Old 05-06-18, 02:57 PM
  #6  
RMoudatir
Senior Member
 
Join Date: May 2016
Location: Corona, CA
Posts: 221

Bikes: Otso Warakin, 2014 Fuji Sportif 1.4 disc

Mentioned: 3 Post(s)
Tagged: 0 Thread(s)
Quoted: 140 Post(s)
Liked 11 Times in 7 Posts
Originally Posted by Kapusta


i am not sure I follow you..

Just going to a single ring up front does not make the cassette any different in its range.

For example if the bike has a triple crank and a 11-32t cassette, and you change the front to a single ring, you are still going to have an 11-32t cassette.

Are you talking about going with a single ring AND swapping the cassette to a wide range one?

if you goal is to get low gearing, the triple crank already gives you that with the small ring in front.
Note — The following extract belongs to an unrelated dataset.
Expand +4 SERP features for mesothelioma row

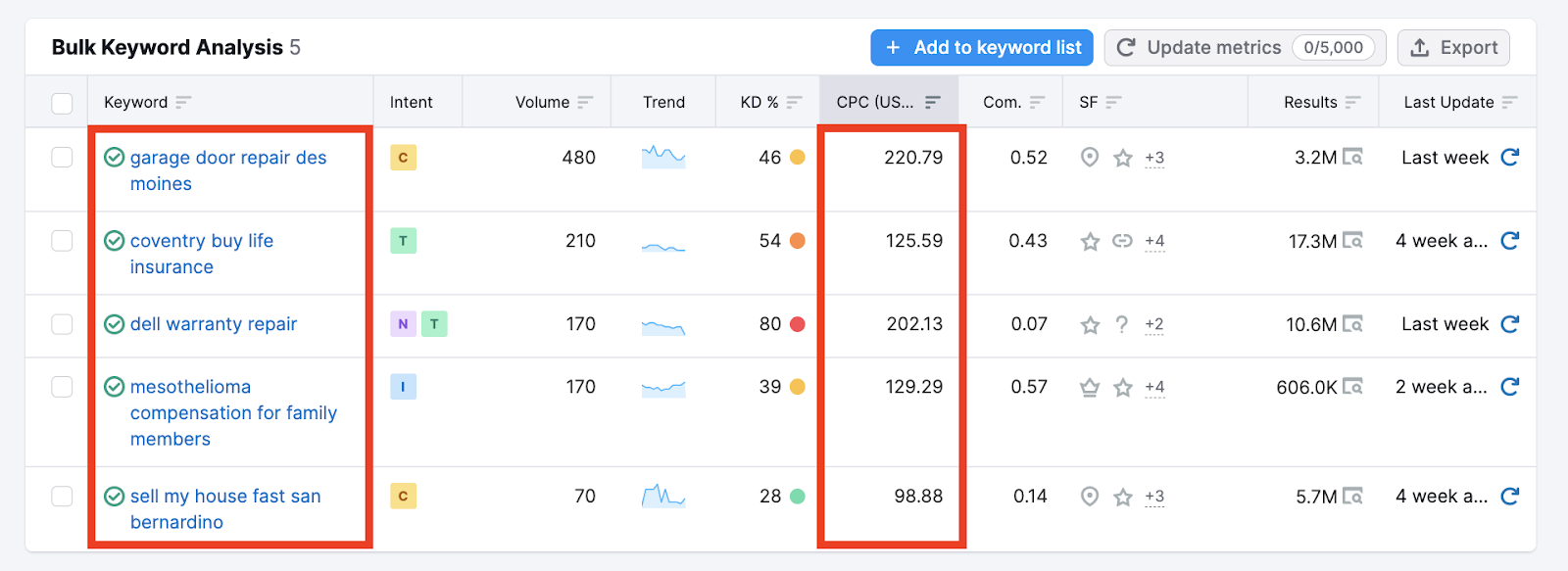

The reason for the super wide range cassettes is to make up for the range lost when going from a triple ring crank to a double or a double to a single.

So, it is very unlikely that you would achieve lower gearing going to a single ring. If anything you will LOSE some low end.
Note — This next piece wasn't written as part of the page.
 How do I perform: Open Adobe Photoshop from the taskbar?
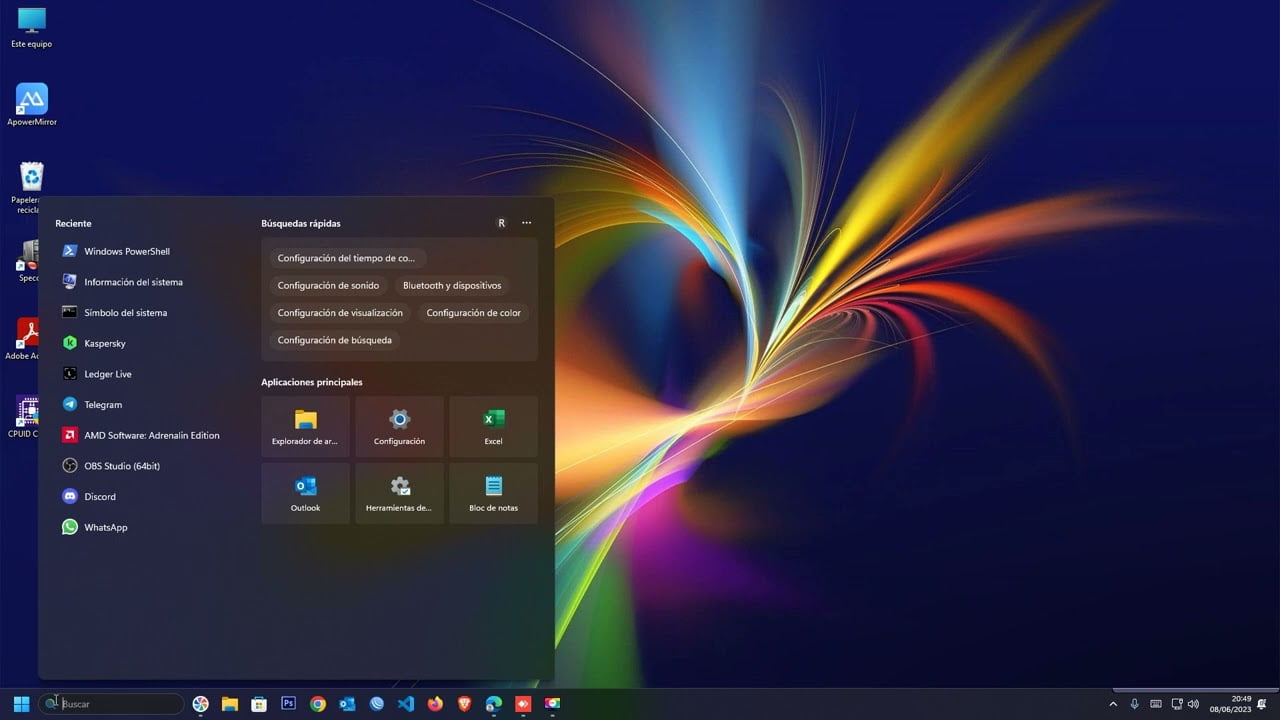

Also, unless you are looking at 11 speed stuff, you are not going to find a rear deraileur the will work off the shelf. You will need to look into a Goat Link or similar to use with the RD.

if the bike you are looking at are triples, the small ring is probably 22 (maybe 24) if they are 9 speed bikes, the biggest cog on the cassette is probably 34. 22:34 is a pretty darn low gear. Even 24:34 is.
What I meant was to have a bigger cassette in the rear, since most bikes with triple cranks I saw had up to a 32t or 34t cassette in the rear but I wanted a much larger one like a 40t or bigger which is why I questioned if it would affect the set up since the biggest chainring of a triple will be much larger than a 1x chainring, I was not sure if a triple crankset would limit the range of a cassette making it not able to go 40t or above.